Juha-Matti Santala
Community Builder. Dreamer. Adventurer.

69 Lines of SQL

Sometimes I wonder what programming really is and why we hackers find it so compelling. Most of the time we – or atleast I – bang our heads to wall for hours while trying to conquer the challenge. After all those hearth-breaking moments we finally succeed to get the code running and it solves the problem. All the dark clouds disappear, flowers start to bloom and happy squirrels are jumping everywhere. I had one of these moments today while trying to do some SQL magic.

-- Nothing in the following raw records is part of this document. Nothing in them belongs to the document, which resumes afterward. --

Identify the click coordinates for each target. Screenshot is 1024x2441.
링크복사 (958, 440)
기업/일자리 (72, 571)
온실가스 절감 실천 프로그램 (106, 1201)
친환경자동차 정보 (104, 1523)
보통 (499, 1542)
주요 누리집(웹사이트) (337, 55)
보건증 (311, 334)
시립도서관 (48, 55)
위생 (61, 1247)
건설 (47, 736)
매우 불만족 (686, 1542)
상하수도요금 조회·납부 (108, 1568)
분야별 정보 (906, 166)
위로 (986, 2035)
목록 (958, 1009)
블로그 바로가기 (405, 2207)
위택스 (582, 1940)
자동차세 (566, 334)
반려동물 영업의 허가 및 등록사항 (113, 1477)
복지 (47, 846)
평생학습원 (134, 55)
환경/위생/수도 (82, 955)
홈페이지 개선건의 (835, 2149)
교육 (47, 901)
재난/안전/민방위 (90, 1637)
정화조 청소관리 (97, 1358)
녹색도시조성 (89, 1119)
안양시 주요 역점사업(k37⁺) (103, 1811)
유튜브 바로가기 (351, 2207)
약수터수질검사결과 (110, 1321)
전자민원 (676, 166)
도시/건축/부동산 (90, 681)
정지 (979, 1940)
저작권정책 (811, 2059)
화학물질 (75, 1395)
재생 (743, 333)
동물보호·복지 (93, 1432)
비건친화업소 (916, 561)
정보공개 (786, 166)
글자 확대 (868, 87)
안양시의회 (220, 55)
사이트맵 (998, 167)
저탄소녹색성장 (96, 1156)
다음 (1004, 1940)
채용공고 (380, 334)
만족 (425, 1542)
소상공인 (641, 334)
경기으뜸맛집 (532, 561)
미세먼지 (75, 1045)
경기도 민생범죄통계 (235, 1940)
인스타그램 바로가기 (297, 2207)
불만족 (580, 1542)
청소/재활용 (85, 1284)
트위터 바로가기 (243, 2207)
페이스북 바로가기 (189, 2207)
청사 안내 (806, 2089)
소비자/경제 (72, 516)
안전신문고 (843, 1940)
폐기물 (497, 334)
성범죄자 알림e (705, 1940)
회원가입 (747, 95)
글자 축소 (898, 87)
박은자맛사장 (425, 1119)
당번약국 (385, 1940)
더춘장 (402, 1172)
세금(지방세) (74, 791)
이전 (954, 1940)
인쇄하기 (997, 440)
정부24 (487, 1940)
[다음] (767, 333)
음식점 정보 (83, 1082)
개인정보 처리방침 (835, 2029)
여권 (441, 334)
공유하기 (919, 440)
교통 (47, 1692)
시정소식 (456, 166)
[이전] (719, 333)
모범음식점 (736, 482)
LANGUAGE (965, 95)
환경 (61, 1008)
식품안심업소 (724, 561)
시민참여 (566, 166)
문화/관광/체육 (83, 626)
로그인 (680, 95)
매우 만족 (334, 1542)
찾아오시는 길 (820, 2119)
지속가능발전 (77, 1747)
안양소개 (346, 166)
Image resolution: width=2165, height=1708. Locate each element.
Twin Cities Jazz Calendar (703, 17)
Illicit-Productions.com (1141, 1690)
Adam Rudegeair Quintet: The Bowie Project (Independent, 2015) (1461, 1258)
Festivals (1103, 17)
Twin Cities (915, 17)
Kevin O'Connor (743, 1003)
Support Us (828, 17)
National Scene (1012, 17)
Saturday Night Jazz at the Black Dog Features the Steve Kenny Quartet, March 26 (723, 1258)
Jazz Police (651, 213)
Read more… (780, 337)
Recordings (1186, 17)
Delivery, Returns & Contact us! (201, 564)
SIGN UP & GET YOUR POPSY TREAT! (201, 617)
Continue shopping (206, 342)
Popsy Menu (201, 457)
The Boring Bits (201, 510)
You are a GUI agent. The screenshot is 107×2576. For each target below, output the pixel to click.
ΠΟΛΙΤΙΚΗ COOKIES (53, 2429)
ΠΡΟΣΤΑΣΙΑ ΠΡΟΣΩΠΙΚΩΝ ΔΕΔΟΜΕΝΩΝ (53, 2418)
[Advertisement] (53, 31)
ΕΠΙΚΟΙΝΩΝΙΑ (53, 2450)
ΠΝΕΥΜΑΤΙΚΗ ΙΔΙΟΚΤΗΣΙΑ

I do SQL and database operations for almost every project I do. I was relatively good at database courses at the university and I always thought that SQL is so simple. Yeah, about that… I only evere had to do very basic queries which just involved some basic SELECTs with couple of tables usually just JOINin them on their keys. Today, however, I was wondering how I could make a sports statistics database – web page connection better and I started to think if things could be done differently than I usually do while dealing with this kind of data.

The Data:

The sports data is as follows: there are individual games (id, home team, away team, home goals, away goals and tournament) which belong to tournaments which belong to seasons. Previously I always had to tables for the game data – the indivual games and a stats table to which I calculated the games, wins, draws, losses, goals for, goals against and points every time I added or removed a tournament from the db.

The Need:

Sometimes it might be a good idea but I wanted to keep the data in just one place so I put my SQL-magician hat on and started to think if I could do all that magic with pure SQL. It would help me to easily generate different statistics. I could just choose a particular season or tournament or sets of tournaments to combine. And oh boy, it was not an super-easy task.

The Code:

My code ended up being 69 lines of SQL that does just the trick. (edit 2019-02-09, the code does not exist anymore) I collect all the different things I need with separate subqueries and then join them together in one. Looking at it now, after finishing, it seems like obvious thing. But it took me 4 hours to tackle the situation and make all small pieces fall together. I’m very proud of the code, even if it’s not the best or optimal solution, it gives me huge opportunity to now get the data to my web site in a way I want it for each situation.